Internships With Purpose

All employment that we engage in in our jobs and careers is uniquely grounded in liberal arts thinking and humanistic knowledge. Why is this?

First, all employment works with people and for people. No matter how scientific or technical a job might be, it requires a team effort of peoples responsible for it -- even if the person is self-employed. We need to know how to coordinate actions that lead to the reaching of our objectives. This applies whether the objectives are physical or psychological, or whether the product is consumed or not, or whether it is temporary or lasting.

Second, the liberal arts, or humanities, prepares us for the knowledge of people both individual and as social. In any workplace, some of one's work is done solo and some jointly with others. This is found in life at many levels: how we deal with civic duties, how we work with our families

Third, when we deal with people, we work with how they both think and feel. Thoughts are general ideas people have, but their emotions combine with them to produce action. To motivate people, the sign of a leader, requires knowledge of both and addresses the ways the people, in all situations and thus also in a work environment, think and feel. Both are necessary.

Fourth, to be successful every occupation requires both theoretical and speculative knowledge, even if many of the producers of the good do just the practical side of the production. The liberal arts are also focused, in all areas of study, on theory and is thus then linked directly to practice. Put simply, theory is what helps us to imagine whatever product we make, and practice then forms the means to reach it. Both of these require critical thought.

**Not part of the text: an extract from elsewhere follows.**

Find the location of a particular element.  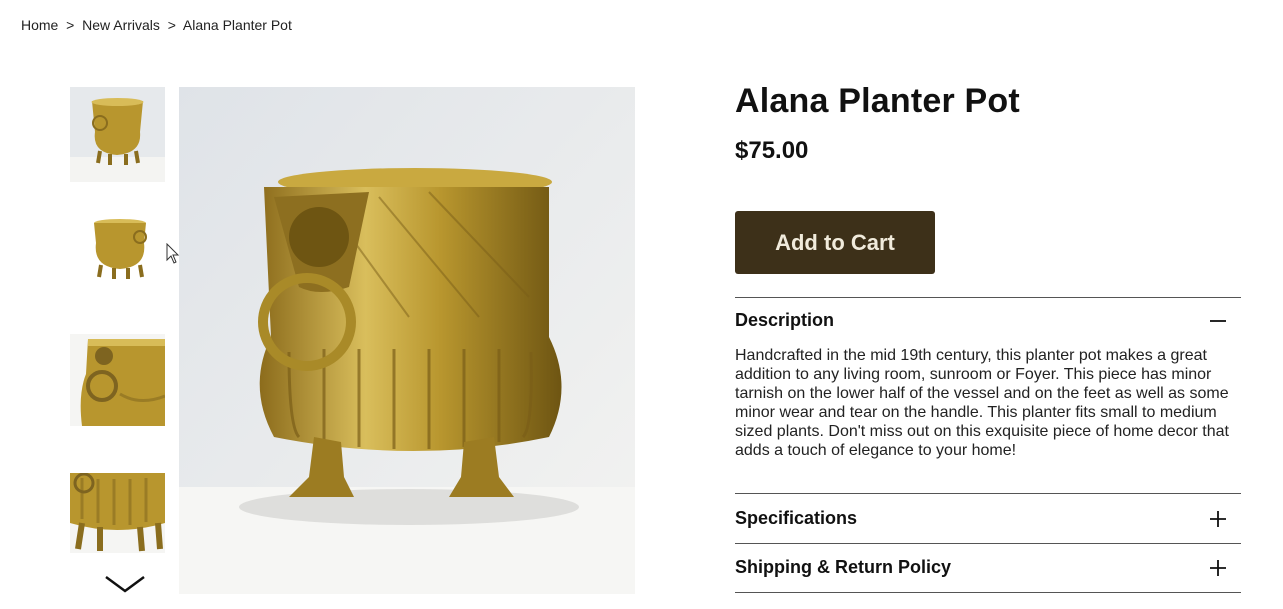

Internships are key in liberal arts, then, for many reasons:

  1. They help students to know every workplace is social and systematic, relying on many individuals to do highly coordinated work.
  2. They help students to discover originality in their productive lives by helping them to imagine new products and many new ways of producing them.
  3. They expose students to the ways that the ends and goals of whatever they do or produce can change over time.